In reaching its decision that Ms. Chambers’ injury was not compensable, the Court relied upon Ms. Chambers’ hearing testimony that she did not get up from her chair in an unusual manner: “She offered no testimony to establish any causal connection between her employment and her injury; for example, that the chair or desk configuration caused her to lose her balance or strain to reach a standing position, that a work-related emergency such as a fire alarm caused her to jump out of the chair in a hurried manner, or that she came in contact with any object or hazard such as the desk, stairs, or a piece of equipment.”
Furthermore, the Court of Appeals rejected the assertion of the dissent that they may review de novo the findings of the Board, based on the principle that where there is any competent evidence to sustain a finding by the Board, such finding is conclusive and binding on a reviewing court.

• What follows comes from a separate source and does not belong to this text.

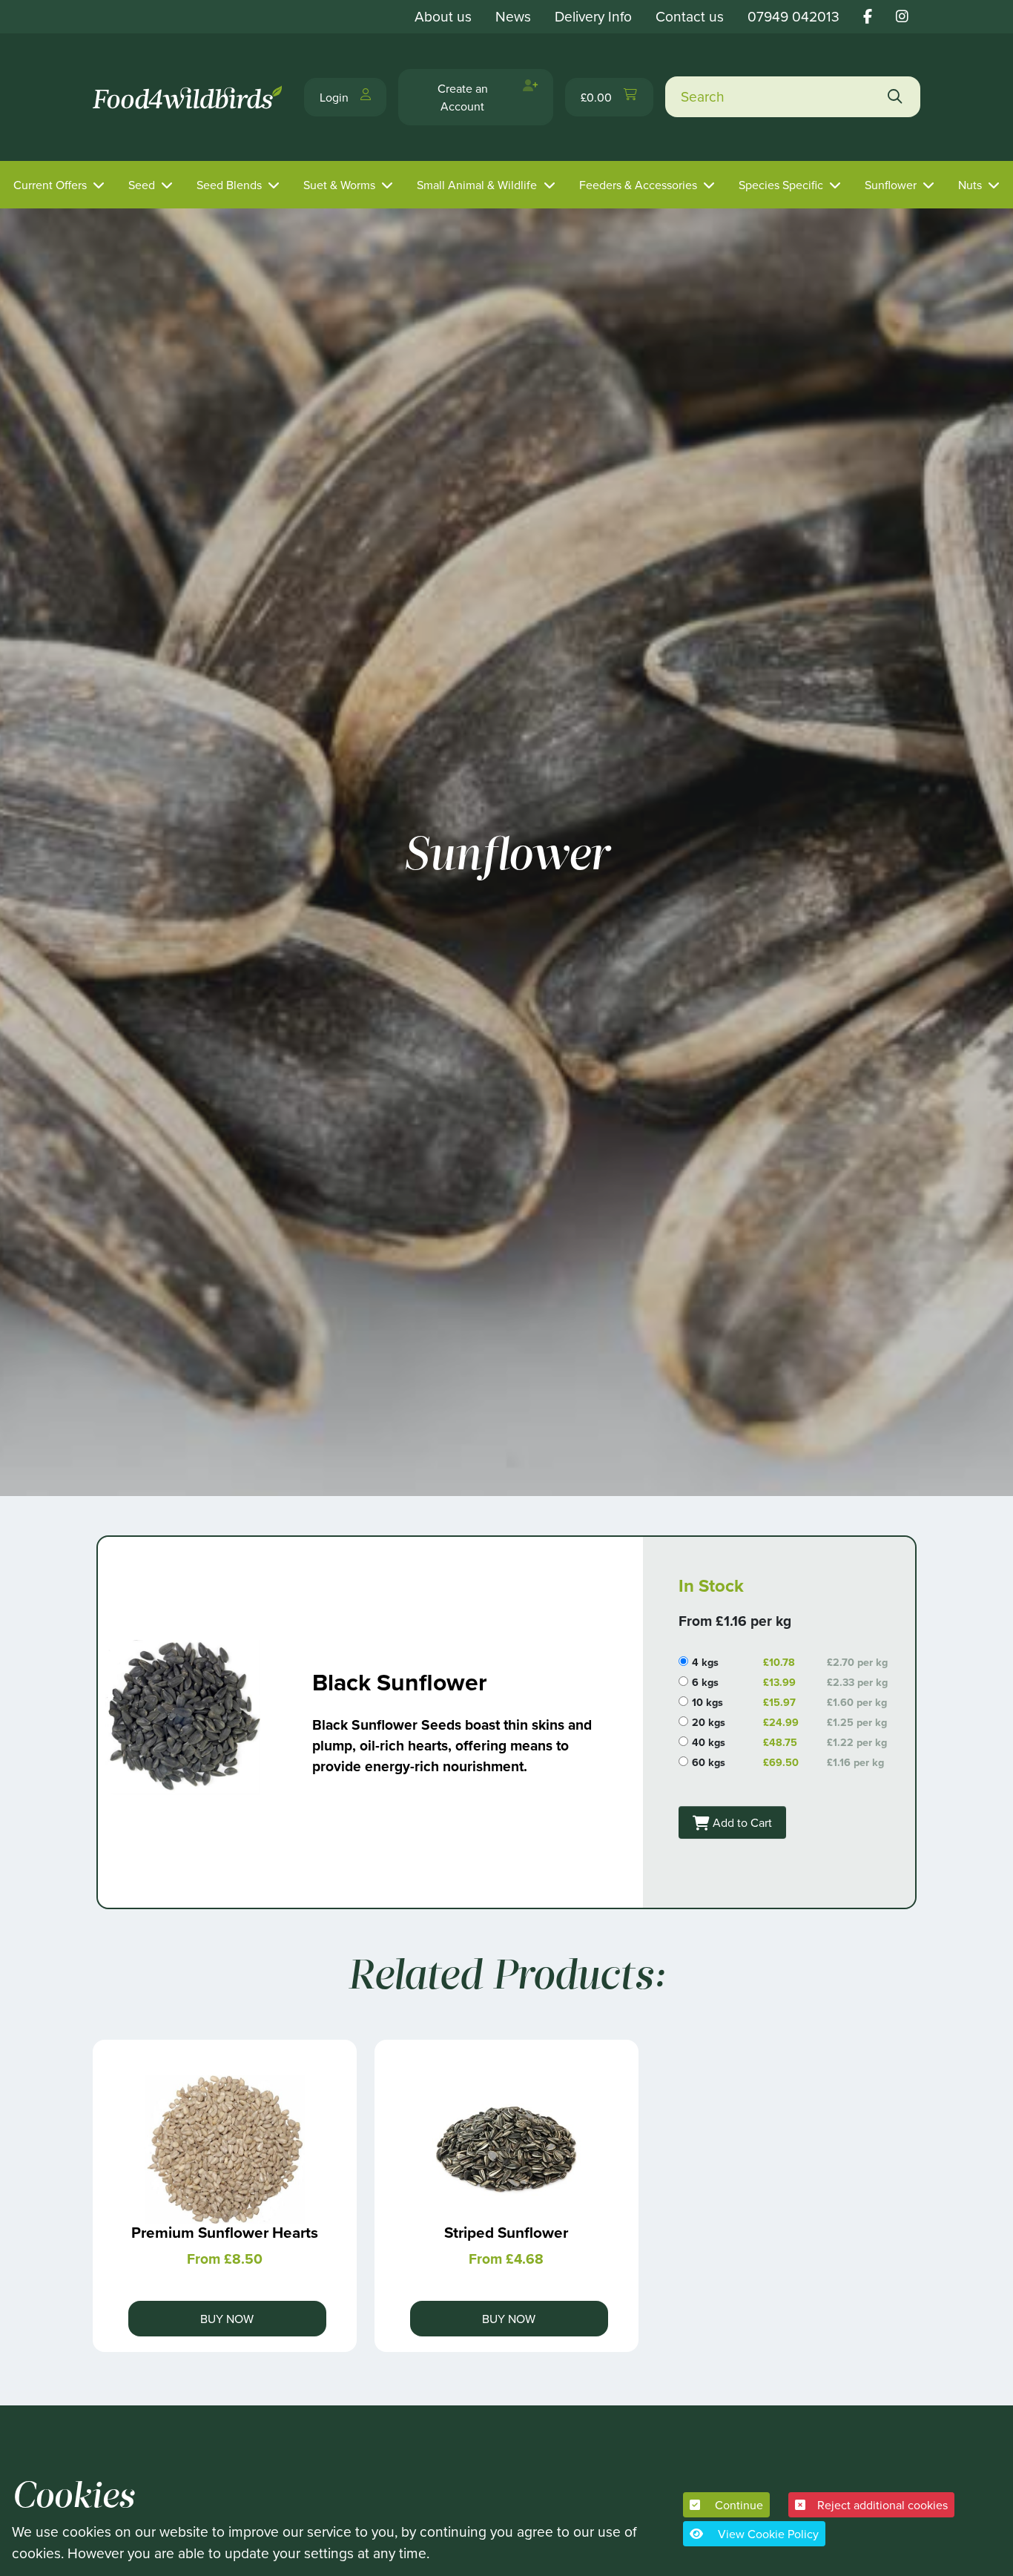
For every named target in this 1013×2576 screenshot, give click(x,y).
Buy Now (227, 2318)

Presiding Judge Anne Barnes dissented on the basis that the conditions of employment need not be the sole cause of the employee’s injury, but only a “contributing proximate cause” to the injury sustained. The dissent also argued that the correct standard of review is de novo since when, as in the instant case, the material facts are not in dispute, the question whether an injury arises out of and in the course of employment is a question of law, and erroneous applications of law to undisputed facts as well as decisions based on erroneous theories of law, are subject to the de novo standard of review. According to the dissent, the record demonstrated that Ms. Chambers injured her knee as she rose from a desk at the express direction of her supervisor, as she was required to do in accordance with her job duties.

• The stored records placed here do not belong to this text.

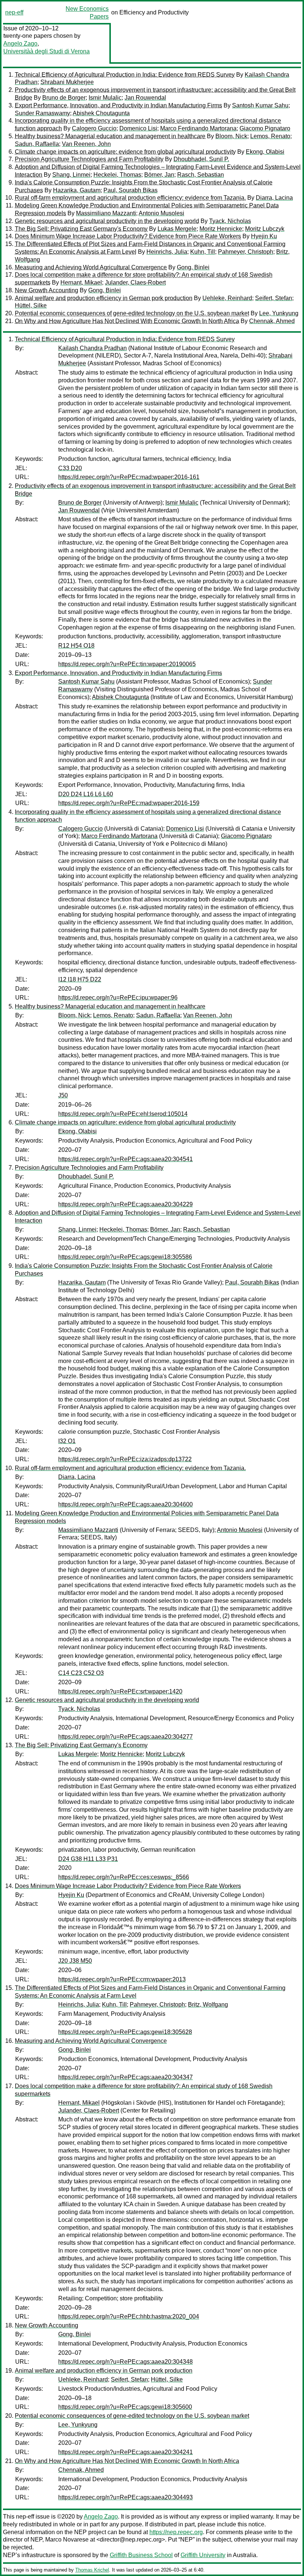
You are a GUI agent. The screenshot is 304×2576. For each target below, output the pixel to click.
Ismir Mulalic (105, 97)
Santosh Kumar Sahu (260, 105)
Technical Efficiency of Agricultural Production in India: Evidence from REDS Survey (125, 75)
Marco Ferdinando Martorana (198, 128)
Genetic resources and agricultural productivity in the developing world (107, 221)
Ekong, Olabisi (265, 152)
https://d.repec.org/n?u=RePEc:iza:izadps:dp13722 (125, 1459)
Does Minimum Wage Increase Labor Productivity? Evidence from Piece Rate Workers (128, 236)
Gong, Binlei (193, 267)
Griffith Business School (141, 2555)
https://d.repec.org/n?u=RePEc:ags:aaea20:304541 (125, 1159)
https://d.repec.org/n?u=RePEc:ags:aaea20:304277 (125, 1737)
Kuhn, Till (202, 252)
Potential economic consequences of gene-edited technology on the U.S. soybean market (132, 313)
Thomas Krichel (92, 2570)
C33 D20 (70, 468)
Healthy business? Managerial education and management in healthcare (110, 136)
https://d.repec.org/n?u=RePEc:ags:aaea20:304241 (125, 2452)
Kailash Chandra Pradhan (92, 348)
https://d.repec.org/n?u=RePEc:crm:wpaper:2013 (122, 1979)
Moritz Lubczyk (264, 229)
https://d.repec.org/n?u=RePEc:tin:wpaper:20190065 (127, 664)
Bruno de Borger (64, 97)
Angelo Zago (20, 43)
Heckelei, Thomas (117, 175)
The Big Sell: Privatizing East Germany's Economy (81, 229)
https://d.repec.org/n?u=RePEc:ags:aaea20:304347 (125, 2077)
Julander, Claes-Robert (135, 282)
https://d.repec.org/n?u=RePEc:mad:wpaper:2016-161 (128, 477)
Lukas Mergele (177, 229)
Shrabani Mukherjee (67, 82)
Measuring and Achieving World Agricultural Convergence (91, 267)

PRACTICE NOTE: Prior to this case, the most recent decisions on whether an injury arose out of employment were Harris v. Peach County Board of Commissioners, 296 Ga. App. 225, 674 S.E.2d 36 (2009) (custodian who dislocated her knee picking up personal medication at the direction of her supervisor suffered a compensable injury) and St. Joseph’s Hospital v. Ward, 300 Ga. App. 845, 686 S.E.2d 443 (2009)(nurse who injured her knee while turning to get a patient a glass of water did not suffer a compensable injury since she was not exposed to any risk unique to her employment and she did not come into contact with any object of hazard of employment.) The focus of the Chambers case on the employee’s testimony points out that to prevail against the defense of idiopathic injury, counsel must establish that the circumstances of the work environment and/or the demands of the employment caused the employee’s injury. The employee’s testimony will be critical on this issue. Counsel should also examine any incident reports which can link the injury to the work environment.